Any significant incident at a site could result in the service to Bodycote's customers from the affected site being disrupted.

  • Bodycote has a global network of 188 facilities that creates a framework to provide back-up capability for any affected facility.
  • Business continuity plans developed for all plants.
  • Independent insurer inspections to assess hazard and business interruption risks.
  • Scheduled equipment maintenance and inspections.
Major disruption at a facility

Information technology projects

The efficient operation of the Group will rely increasingly on the proper development and operation of its IT systems. Bodycote is currently undergoing a group-wide implementation of a new ERP system.

Failure to manage the implementation of the ERP programme successfully could result in cost overruns and, potentially, disruption to the business.

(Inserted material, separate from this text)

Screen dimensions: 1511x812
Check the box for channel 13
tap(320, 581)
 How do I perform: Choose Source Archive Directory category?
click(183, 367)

  • Project approval and progress subject to regular Board review.
  • Project teams made up of skilled subject matter experts supplemented with third party advisers.
  • Best practice project management processes in place with assurance provided by third parties.
  • Defined disaster recovery planning and data backup procedures.
Information technology projects
Regulatory risks

Regulatory and legislative compliance

The global nature of Bodycote's operations means that the Group has to comply with a wide range of local and international legislative requirements, including anti-bribery and anti-competition legislation, taxation legislation, employment law and import and export controls.


Failure to comply with legislation could lead to substantial financial penalties, disruption to business, diversion of management time, personal and corporate liability and loss of reputation.

  • Business processes are supported by HR policies and the Group Code of Conduct alongside training and awareness programmes.
  • The "Open Door Line" whistleblower facility which is managed by a third party.
  • Engagement of local specialists to support Bodycote at local, divisional and Group level.
  • Regular audit of the effectiveness of implemented procedures.